Markets are signalling banks face challenges other than financial reforms: BIS's Caruana

17 November 2016

Press release

Regulatory reforms alone cannot explain the challenges facing the banking sector, Bank for International Settlements General Manager Jaime Caruana said on Thursday.

Speaking at an IESE Business School conference in London, Mr Caruana said markets reflect an array of challenges facing banks.

"If we think of capital markets as a mirror, what are the reflections telling us about the current state of the banking sector? I believe they are quite revealing, especially about the pressures faced by banks as borrowers, and these pressures are contributing to the downward trend seen in bank leverage," he said.

Market observations, such as the subdued equity valuation of banks, the breakdown of covered interest parity and lessons from the "Great Deleveraging" episode of 2008, can shed light on some of the challenges confronting banks.

The moves to more and better capital are a response not only to regulation but also to market pressure, as the crisis experience has also sharpened the risk perception of banks, bank creditors and equity market investors.

Although there is considerable variation across regions in leverage and asset holdings, most banks' capital significantly exceeds the new capital requirements. But investor scepticism has been driving down share prices and penalising banks when they come to borrow in wholesale markets.

"The high internal price on balance sheet usage in banks' capital allocation decisions may reflect factors other than regulatory capital," Mr Caruana said.

Many banks also shun the option of reinvesting profits in favour of buying back shares and paying out high dividends, with average dividend yields for major bank stocks of around 5%. Repairing balance sheets and increasing capital through retained earnings and lower dividend payouts could help to mitigate investor scepticism.

BIS calculations show that a 1 percentage point increase in the equity-to-total-assets ratio of a bank could allow it to pay about 4 basis points less to borrow funds, and to increase lending to households and companies.

"To listen to some commentators, one would come away with the impression that the current problems weighing on the banking sector would disappear if only we dialled back the post-crisis efforts to strengthen regulation," he said.

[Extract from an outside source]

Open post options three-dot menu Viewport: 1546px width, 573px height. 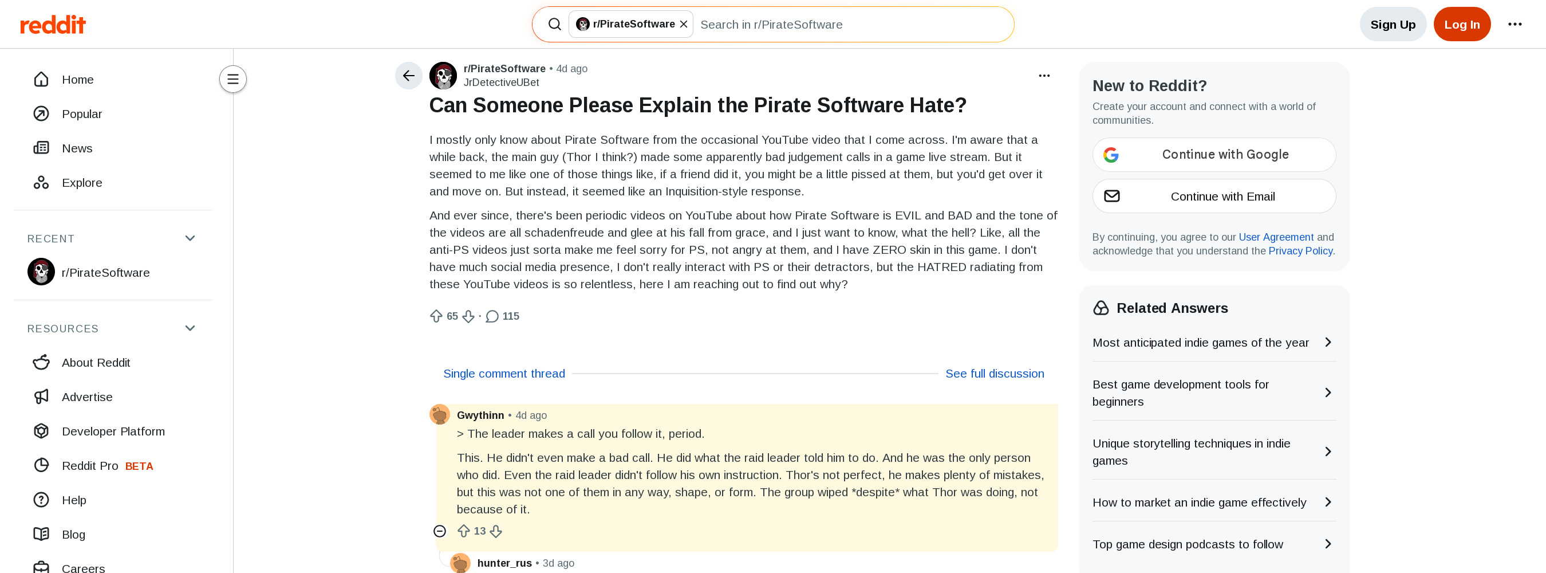coord(1044,76)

"My arguments suggest that the diagnosis of what is ailing the banking sector is more complex. While regulation is one element of the business environment that banks take into account in their capital allocation decisions, the underlying challenges to banking in recent times seem to be more deeply rooted in low profitability and unnecessarily costly funding. Repairing balance sheets and increasing capital through greater retention of profit as retained earnings would mitigate many of the problems facing the banking sector. That being said, we will of course continue to monitor the effects of regulation on banks."